Ataques em Ormuz paralisam frota indiana e retêm milhões de barris de petróleo, GLP e GNL no Golfo

Nova Délhi emite dura repreensão ao Irã exigindo livre trânsito, enquanto dezenas de navios aguardam diretrizes governamentais para navegar

Publicado em 20 de abril de 2026 às 11:45
Pedro

A maior parte dos navios-tanque com destino à Índia interrompeu suas rotas e está se afastando do Estreito de Ormuz, aguardando diretrizes governamentais de segurança após duas embarcações de bandeira indiana — o petroleiro Samnar Herad e o graneleiro Jag Arnav — sofrerem ataques a tiros no último sábado (18) e serem forçadas a retornar ao Golfo Pérsico. Dados de satélite revelam o tamanho do gargalo gerado pelo incidente: estão retidos na região oito petroleiros carregando 13,13 milhões de barris de petróleo bruto, três navios com 115.600 toneladas de GLP e quatro embarcações com 297.000 toneladas de GNL (volumes que representam mais de um dia inteiro da demanda indiana por esses gases), além de navios químicos.
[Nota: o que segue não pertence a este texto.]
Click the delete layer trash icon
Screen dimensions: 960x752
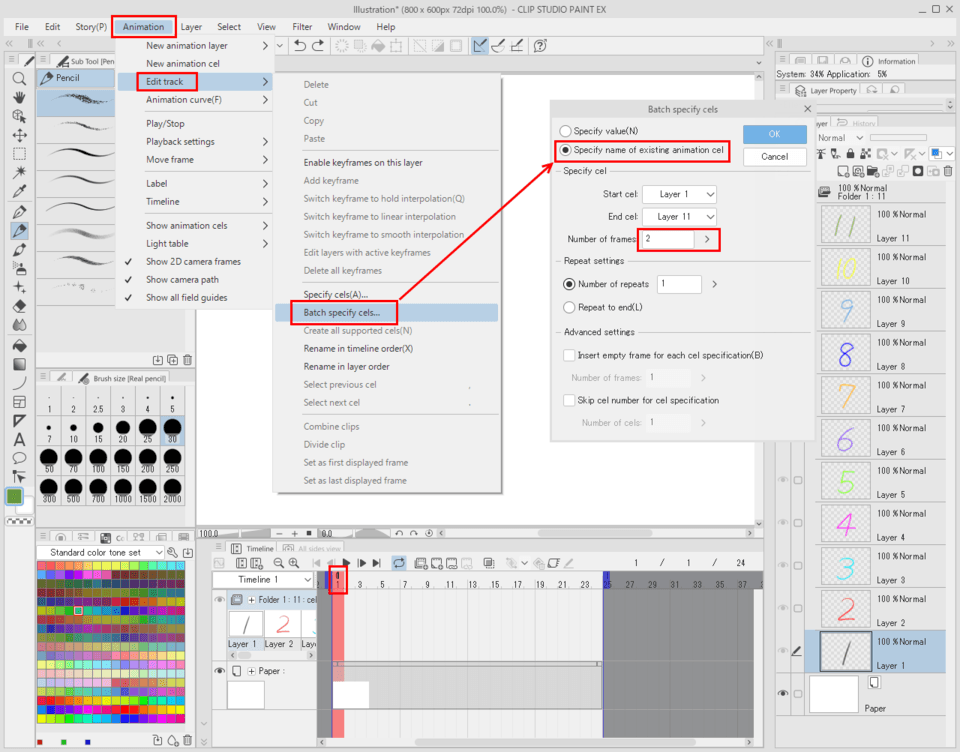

O episódio gerou forte tensão diplomática, levando Nova Délhi a emitir uma rara e dura repreensão a Teerã, exigindo que o país facilite o trânsito seguro de suas embarcações. Como rara exceção em meio ao caos logístico, o governo confirmou que apenas o petroleiro Desh Garima conseguiu completar a travessia sob risco no próprio dia 18, com chegada a Mumbai prevista para a próxima quarta-feira (22).